### What is expected
In the listing below, how many lines contain the string "text"? Reply with the number alone.

### Records from a collection
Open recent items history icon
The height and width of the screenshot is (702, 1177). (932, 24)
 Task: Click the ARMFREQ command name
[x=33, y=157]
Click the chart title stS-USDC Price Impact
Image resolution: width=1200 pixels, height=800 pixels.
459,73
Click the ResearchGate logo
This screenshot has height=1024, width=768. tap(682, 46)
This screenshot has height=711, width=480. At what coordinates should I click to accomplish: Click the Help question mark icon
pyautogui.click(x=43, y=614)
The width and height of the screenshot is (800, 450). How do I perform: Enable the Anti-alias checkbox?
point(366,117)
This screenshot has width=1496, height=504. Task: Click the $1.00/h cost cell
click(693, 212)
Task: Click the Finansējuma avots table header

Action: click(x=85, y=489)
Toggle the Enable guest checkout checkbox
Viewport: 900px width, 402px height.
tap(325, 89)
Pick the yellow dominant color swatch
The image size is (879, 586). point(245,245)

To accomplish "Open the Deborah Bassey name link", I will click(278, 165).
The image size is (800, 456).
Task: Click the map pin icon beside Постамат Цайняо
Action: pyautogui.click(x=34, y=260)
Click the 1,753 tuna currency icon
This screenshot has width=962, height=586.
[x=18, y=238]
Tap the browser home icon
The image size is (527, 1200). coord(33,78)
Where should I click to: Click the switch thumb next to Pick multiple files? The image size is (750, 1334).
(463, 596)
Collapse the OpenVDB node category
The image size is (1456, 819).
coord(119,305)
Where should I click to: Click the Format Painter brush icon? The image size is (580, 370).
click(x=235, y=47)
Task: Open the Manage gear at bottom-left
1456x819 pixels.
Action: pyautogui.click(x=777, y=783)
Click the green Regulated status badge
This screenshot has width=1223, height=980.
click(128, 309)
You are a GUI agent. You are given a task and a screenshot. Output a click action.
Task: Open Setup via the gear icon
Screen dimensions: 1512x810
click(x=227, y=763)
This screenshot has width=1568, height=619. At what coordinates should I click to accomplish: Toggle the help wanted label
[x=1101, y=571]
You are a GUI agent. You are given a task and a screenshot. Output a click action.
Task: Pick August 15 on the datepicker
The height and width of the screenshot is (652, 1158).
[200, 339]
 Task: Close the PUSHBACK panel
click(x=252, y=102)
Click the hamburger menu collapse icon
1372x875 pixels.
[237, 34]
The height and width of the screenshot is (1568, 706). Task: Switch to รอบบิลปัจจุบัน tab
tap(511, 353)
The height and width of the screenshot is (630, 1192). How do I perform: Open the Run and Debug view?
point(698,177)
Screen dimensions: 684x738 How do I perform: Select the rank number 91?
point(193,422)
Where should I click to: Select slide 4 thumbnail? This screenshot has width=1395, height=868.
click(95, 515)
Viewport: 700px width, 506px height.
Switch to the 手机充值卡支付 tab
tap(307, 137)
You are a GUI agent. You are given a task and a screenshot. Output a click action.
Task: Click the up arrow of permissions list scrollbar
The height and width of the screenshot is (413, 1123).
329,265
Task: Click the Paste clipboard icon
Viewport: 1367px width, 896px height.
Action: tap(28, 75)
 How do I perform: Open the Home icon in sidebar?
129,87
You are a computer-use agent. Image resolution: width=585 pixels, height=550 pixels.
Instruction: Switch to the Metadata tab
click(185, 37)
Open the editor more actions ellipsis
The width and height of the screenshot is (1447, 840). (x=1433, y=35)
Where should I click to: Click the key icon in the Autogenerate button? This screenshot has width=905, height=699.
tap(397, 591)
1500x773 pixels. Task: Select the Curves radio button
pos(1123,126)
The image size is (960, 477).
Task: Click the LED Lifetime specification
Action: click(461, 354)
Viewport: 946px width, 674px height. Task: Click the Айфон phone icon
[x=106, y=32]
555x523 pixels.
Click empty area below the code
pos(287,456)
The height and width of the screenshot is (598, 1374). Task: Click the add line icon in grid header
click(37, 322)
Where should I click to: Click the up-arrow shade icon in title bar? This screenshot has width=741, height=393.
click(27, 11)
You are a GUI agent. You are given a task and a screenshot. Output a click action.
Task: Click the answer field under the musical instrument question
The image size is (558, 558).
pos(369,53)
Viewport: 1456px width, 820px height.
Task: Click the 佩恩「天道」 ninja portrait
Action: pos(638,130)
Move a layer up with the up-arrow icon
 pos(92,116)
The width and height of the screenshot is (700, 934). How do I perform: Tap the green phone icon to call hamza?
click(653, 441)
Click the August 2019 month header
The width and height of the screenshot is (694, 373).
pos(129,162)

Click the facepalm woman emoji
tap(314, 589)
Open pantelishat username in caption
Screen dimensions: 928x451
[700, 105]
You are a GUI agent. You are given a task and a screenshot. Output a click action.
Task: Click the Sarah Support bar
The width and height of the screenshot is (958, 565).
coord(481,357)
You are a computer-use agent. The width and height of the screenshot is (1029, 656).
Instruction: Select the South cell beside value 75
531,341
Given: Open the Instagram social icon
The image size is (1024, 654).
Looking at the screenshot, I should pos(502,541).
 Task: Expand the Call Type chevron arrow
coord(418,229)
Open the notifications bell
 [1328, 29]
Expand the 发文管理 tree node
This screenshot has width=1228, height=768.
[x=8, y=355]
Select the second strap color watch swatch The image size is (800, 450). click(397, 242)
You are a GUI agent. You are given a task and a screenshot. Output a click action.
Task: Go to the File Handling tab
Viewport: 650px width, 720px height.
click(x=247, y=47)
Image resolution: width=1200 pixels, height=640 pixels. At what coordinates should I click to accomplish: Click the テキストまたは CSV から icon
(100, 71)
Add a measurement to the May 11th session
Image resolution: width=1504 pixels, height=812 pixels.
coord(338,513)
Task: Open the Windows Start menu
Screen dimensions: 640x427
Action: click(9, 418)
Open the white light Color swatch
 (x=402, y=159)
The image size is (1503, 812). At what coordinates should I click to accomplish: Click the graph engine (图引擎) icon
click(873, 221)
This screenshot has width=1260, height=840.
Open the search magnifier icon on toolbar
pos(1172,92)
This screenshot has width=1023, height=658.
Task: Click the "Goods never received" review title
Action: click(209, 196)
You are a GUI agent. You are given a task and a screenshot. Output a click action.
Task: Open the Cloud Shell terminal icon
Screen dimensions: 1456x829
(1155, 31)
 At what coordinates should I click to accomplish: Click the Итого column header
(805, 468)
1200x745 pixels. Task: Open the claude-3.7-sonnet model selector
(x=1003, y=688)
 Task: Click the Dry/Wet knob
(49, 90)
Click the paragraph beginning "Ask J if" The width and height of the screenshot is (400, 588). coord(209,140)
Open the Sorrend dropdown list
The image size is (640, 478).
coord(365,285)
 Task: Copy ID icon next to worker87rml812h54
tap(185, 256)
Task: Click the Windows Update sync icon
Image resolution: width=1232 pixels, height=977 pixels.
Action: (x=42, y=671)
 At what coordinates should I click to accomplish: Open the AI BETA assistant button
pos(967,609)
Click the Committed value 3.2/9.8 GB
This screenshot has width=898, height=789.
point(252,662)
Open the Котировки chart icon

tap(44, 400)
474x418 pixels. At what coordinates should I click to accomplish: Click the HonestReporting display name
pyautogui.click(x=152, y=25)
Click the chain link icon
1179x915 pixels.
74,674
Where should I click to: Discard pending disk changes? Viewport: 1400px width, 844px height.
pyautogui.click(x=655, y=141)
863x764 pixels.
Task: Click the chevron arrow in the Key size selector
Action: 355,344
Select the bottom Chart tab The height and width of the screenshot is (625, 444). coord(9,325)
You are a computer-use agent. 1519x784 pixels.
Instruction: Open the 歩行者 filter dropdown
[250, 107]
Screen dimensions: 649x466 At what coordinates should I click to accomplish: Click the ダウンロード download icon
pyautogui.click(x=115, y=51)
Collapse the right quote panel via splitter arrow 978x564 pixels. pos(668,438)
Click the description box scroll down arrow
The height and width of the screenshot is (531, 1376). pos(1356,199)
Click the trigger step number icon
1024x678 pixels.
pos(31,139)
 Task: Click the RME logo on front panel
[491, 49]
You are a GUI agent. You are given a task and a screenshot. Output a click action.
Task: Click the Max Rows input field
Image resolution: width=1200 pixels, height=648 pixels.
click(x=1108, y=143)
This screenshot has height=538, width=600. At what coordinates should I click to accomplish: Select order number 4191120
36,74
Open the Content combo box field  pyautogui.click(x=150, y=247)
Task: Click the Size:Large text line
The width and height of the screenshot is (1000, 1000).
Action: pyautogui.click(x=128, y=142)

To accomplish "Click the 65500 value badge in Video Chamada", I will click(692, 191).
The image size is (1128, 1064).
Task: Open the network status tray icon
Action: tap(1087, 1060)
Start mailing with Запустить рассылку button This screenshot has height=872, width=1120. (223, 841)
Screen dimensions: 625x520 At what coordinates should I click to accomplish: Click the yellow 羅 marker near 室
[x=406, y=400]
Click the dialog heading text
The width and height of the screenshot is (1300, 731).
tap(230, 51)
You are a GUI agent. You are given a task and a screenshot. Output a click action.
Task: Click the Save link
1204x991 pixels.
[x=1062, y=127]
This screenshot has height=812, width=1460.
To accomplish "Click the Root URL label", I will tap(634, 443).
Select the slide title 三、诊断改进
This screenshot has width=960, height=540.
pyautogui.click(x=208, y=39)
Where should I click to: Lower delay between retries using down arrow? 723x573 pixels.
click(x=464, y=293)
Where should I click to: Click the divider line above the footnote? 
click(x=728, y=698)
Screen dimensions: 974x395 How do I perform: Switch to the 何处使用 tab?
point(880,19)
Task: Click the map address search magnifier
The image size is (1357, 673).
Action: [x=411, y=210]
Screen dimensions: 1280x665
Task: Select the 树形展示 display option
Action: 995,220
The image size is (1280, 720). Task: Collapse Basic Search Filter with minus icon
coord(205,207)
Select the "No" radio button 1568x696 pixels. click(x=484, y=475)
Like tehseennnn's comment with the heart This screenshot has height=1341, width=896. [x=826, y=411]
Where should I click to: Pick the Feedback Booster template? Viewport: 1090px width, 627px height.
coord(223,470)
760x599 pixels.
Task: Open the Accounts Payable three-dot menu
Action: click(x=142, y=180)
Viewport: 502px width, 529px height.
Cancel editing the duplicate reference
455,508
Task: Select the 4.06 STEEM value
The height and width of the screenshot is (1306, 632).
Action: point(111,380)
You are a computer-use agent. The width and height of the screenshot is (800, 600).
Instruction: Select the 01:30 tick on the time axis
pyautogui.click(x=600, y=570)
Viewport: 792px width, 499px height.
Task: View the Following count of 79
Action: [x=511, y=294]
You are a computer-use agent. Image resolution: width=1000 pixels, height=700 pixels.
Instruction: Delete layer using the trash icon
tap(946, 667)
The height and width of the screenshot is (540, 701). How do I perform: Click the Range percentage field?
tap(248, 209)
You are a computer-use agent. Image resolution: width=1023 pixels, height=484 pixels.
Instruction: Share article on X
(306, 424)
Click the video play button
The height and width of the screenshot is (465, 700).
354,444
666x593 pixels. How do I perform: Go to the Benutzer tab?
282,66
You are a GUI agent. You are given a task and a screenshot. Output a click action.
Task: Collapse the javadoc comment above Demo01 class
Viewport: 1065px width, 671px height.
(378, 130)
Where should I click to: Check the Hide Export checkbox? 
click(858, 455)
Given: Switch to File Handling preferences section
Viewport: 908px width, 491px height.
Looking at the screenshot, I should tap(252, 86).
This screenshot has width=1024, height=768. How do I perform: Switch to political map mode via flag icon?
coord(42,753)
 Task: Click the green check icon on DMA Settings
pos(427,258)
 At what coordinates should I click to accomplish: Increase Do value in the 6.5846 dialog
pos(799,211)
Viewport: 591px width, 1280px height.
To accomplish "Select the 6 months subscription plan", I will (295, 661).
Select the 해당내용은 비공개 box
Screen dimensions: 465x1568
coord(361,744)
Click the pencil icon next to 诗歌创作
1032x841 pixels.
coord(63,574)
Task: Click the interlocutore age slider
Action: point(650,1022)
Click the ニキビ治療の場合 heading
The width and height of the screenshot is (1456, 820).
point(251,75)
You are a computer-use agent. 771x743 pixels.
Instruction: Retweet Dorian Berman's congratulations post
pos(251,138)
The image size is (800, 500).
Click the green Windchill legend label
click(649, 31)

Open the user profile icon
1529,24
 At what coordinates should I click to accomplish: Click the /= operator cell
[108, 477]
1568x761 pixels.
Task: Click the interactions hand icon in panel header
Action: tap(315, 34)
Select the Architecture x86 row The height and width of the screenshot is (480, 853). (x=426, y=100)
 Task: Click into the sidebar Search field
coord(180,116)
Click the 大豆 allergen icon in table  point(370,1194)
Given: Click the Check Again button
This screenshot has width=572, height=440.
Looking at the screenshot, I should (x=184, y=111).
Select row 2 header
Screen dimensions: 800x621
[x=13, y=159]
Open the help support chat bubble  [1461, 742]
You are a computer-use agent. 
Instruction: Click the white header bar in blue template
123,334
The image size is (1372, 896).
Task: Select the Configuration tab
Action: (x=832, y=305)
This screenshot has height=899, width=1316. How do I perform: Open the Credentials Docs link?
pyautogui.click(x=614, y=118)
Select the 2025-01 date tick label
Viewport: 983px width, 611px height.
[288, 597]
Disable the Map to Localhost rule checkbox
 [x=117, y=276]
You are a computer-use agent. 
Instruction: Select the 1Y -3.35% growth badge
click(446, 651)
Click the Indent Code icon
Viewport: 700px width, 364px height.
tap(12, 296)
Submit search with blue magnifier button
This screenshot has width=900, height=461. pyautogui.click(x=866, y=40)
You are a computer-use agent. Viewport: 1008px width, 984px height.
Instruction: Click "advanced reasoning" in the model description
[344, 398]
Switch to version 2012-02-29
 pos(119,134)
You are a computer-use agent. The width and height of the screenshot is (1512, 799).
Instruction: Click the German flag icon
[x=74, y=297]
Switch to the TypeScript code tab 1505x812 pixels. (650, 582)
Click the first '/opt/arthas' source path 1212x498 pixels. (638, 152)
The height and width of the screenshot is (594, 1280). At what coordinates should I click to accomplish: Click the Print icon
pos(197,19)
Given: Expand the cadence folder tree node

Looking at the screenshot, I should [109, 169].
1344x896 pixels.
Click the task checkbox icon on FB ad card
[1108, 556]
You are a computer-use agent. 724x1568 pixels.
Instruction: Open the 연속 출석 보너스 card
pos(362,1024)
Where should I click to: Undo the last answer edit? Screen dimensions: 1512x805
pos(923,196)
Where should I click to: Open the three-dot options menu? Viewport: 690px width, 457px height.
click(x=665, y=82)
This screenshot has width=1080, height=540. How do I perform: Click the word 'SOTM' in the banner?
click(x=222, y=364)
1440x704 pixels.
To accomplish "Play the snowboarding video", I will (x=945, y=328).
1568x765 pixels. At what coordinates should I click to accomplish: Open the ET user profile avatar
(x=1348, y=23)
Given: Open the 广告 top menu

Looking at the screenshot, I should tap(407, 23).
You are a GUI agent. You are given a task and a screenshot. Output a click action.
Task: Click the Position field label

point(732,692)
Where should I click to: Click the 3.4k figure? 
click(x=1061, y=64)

### Task response
2